» **Source extract**
But Chinese tech companies have also been pushing into the U.S., even as they work to grab hold of markets in Latin America. According to a report published by the Asia Society in 2014, Chinese investment in high-tech sectors in the U.S. has topped $1 billion every year since 2010.

Consider some of the investments that have already taken place: social-networking company Tencent, which owns the Chinese mobile-messaging app WeChat, opening a U.S. WeChat office and investing in SnapChat; e-commerce company Alibaba buying a stake in mobile video app Tango for $220 million and contributing funds to ride-sharing start-up Lyft's $250 million raise; Baidu, the Google of China, opening a $300 million R&D center in Silicon Valley; and, of course, Xiaomi announcing its forthcoming U.S.-facing consumer-tech store.

"Previously, the Chinese interest was more focused on identifying early successful start-ups whose models could be re-engineered to better serve the Chinese market," said Joel Backaler, author of "China Goes West" and an associate vice president at Frontier Strategy Group. "Now, however, Chinese firms are also watching Silicon Valley for potential investment opportunities to get their feet wet in the tech capital of the world."

The Asia Society

By making such investments in the U.S., Backaler said Chinese tech firms will not only gain access to new talent pools but also "experience and confidence" in new markets. Like Chinese firms across industries today, Xiaomi is looking to go West as they set their sights around the world, he added.

"Conquering the U.S. market is the ultimate dream for many Chinese companies and entrepreneurs," Yeung added. "Of course, the U.S. is a great smartphone market—now No. 2 in the world after China—for Xiaomi. It's the one market that inspires all Internet entrepreneurs in the world."

» **Data listing**

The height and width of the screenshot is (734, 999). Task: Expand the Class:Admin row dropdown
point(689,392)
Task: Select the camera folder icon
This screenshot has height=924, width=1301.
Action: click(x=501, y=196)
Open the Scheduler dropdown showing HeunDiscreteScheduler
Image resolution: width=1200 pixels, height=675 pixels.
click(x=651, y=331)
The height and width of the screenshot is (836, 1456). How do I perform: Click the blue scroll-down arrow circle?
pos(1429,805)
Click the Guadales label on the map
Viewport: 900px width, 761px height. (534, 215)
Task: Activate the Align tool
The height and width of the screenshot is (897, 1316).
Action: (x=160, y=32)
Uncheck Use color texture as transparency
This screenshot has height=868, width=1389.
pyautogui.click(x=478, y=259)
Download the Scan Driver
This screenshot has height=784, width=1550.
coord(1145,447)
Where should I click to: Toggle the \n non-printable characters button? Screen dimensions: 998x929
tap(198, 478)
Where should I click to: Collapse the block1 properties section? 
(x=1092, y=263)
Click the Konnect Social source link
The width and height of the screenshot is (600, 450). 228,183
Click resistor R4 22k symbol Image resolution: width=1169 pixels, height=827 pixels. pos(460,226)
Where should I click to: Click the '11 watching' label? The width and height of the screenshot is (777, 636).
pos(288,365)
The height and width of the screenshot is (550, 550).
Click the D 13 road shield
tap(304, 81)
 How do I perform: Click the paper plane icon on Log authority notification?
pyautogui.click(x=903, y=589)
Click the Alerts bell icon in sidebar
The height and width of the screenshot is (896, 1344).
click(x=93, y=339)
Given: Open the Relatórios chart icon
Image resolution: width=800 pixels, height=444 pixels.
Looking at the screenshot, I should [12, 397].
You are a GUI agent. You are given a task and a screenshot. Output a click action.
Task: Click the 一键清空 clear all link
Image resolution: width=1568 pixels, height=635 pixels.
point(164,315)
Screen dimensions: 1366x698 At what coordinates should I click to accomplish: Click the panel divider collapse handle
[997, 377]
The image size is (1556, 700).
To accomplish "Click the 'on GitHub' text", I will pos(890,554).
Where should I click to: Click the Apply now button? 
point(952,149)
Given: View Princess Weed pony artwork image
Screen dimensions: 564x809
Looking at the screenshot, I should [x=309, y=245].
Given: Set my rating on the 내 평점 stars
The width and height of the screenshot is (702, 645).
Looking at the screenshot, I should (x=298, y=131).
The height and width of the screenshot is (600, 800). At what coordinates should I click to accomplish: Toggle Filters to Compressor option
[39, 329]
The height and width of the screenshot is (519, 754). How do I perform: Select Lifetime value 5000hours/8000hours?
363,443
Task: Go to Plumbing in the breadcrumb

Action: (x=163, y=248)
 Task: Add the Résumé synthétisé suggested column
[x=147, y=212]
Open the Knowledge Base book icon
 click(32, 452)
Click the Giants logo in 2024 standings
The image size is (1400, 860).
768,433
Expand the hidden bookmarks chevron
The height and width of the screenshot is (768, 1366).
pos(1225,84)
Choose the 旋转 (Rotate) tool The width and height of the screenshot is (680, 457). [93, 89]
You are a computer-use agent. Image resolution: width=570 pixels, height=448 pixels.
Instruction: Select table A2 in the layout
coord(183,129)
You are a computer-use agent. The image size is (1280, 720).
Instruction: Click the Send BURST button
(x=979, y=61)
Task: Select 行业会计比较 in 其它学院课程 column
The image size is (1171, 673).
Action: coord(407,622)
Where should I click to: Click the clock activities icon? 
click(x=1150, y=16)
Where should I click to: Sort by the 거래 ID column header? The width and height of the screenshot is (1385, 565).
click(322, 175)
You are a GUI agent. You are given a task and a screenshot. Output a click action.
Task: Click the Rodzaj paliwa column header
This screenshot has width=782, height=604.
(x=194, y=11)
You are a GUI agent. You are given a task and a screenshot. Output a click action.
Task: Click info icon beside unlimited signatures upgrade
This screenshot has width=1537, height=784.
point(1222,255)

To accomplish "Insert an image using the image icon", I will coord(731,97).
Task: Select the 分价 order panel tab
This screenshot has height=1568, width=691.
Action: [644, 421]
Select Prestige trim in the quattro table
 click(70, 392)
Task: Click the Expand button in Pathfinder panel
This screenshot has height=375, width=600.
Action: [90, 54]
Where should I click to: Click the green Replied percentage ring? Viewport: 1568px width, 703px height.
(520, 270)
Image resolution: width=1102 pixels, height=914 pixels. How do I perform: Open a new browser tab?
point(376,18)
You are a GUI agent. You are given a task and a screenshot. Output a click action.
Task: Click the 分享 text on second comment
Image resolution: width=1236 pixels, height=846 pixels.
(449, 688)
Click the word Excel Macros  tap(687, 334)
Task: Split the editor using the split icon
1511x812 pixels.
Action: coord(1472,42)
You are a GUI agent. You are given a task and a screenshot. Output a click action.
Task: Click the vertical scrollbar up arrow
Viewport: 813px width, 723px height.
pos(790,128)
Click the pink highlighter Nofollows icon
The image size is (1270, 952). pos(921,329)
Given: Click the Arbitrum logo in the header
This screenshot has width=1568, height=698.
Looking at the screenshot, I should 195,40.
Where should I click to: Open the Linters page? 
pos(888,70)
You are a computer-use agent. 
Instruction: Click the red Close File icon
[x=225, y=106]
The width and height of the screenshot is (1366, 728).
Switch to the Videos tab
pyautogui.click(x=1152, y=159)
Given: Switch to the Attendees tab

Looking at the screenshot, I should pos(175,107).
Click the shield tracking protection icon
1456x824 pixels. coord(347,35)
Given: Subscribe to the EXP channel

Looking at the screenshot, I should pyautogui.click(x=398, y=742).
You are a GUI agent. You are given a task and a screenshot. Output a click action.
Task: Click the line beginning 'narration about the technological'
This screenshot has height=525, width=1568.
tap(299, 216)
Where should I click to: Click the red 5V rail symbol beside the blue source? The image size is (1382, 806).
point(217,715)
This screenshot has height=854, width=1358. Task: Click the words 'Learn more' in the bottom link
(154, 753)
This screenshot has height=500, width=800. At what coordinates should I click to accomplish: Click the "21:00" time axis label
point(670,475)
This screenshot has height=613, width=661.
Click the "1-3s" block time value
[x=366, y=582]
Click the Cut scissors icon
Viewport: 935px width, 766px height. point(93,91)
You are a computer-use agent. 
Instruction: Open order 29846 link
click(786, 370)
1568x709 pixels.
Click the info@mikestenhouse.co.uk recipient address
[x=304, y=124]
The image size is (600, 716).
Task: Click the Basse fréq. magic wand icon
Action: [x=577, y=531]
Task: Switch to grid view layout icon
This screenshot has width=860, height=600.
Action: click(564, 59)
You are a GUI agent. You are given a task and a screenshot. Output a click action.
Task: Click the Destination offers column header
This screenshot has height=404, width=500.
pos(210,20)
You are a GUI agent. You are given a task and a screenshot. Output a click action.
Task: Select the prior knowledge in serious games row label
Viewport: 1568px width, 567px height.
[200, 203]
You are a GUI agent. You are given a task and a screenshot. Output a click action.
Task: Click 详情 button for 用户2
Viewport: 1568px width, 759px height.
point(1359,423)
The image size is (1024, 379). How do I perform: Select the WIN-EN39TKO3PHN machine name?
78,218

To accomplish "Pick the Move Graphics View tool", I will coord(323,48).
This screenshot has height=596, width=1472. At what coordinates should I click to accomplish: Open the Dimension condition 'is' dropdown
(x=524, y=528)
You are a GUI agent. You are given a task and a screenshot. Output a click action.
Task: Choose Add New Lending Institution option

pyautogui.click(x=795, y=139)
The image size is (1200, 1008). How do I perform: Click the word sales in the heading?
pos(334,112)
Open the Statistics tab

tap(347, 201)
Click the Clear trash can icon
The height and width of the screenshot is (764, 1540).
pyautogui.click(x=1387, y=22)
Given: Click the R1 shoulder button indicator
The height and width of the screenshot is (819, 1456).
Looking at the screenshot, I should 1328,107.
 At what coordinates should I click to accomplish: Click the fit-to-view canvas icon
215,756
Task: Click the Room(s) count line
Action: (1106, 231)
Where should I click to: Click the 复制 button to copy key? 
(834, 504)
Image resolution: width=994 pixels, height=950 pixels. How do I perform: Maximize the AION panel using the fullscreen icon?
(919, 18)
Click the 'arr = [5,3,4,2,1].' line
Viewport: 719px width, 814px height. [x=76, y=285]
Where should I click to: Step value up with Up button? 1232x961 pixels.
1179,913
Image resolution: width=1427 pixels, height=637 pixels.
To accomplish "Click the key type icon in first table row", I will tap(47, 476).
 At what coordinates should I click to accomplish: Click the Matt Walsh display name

» **Exercise goal**
Switch "Latin America" to "Southeast Asia" in the passage on Chinese tech investment and write out the section that begins at "But Chinese tech" and stops after "year since 2010.". The rows are separate material and have no connection to the passage on Chinese tech investment.

» **Full output**
But Chinese tech companies have also been pushing into the U.S., even as they work to grab hold of markets in Southeast Asia. According to a report published by the Asia Society in 2014, Chinese investment in high-tech sectors in the U.S. has topped $1 billion every year since 2010.